What is needed:
Rescale the coordinate pairs in the data below by 2.3, rounding each value to the nearest whole number with halves rounded up. Repeat every other line unchanged, and leave the pictures out.

Recorded data:
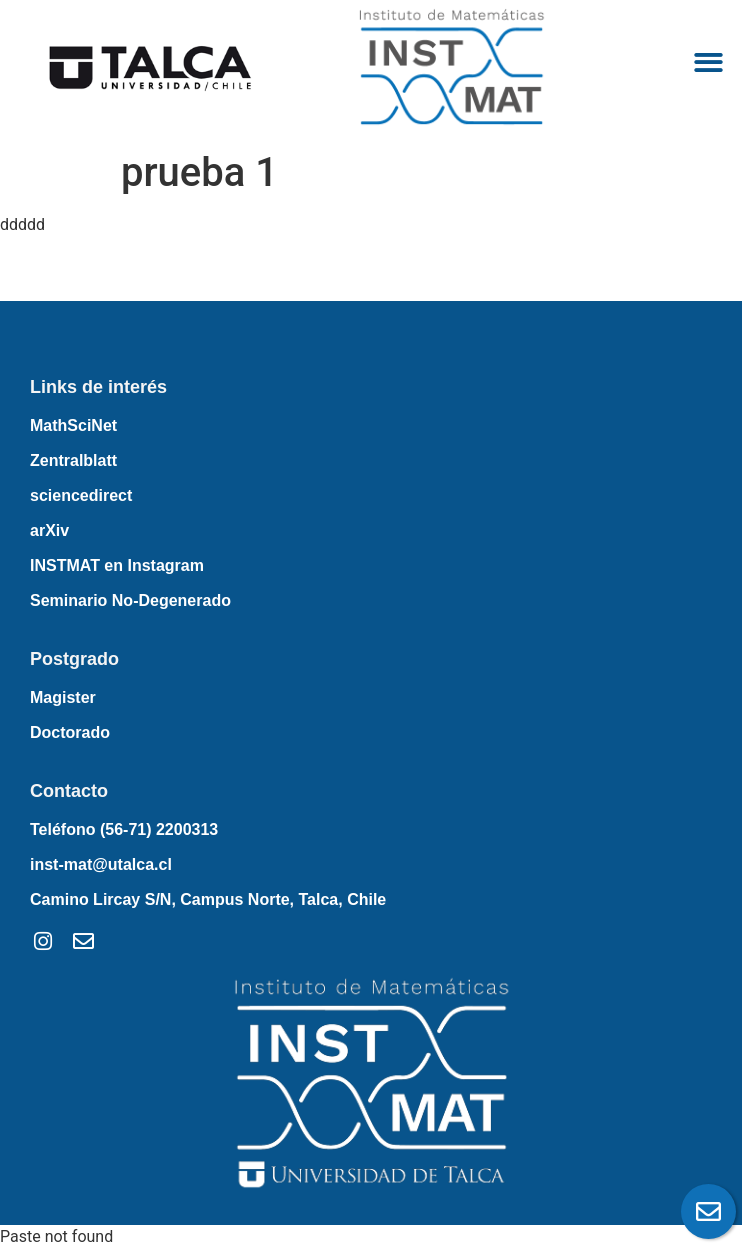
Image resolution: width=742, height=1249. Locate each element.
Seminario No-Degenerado (130, 600)
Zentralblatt (73, 460)
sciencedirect (81, 495)
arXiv (49, 530)
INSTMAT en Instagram (117, 565)
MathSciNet (73, 425)
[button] (708, 63)
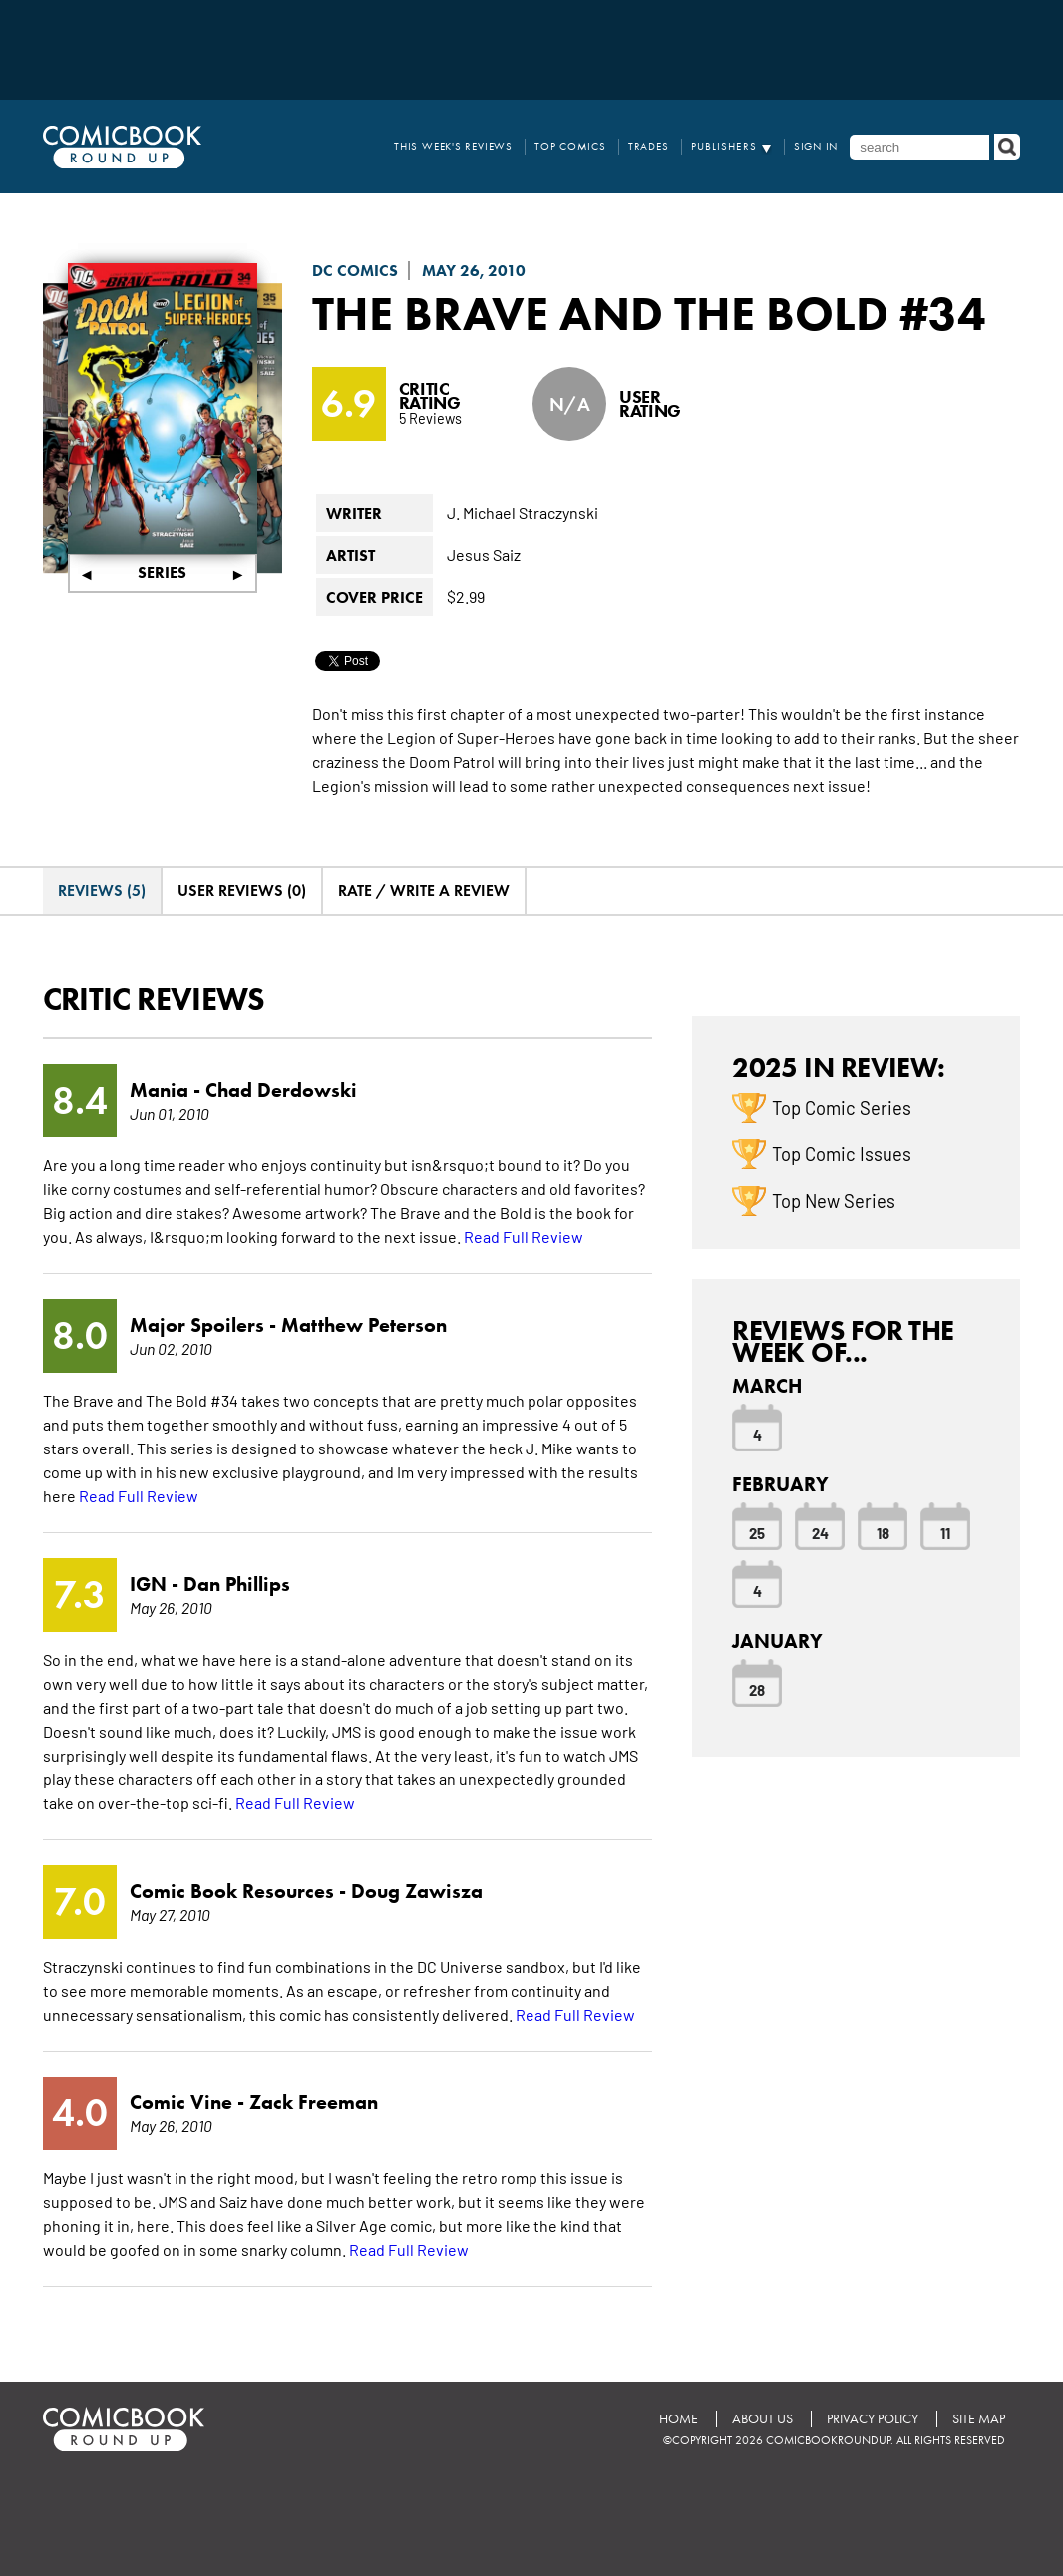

Complete answer:
Image resolution: width=742, height=1249. Locate each element.
Seminario No-Degenerado (299, 1380)
Zentralblatt (168, 1058)
sciencedirect (186, 1139)
arXiv (113, 1219)
INSTMAT en Instagram (269, 1300)
MathSciNet (168, 978)
[button] (1628, 145)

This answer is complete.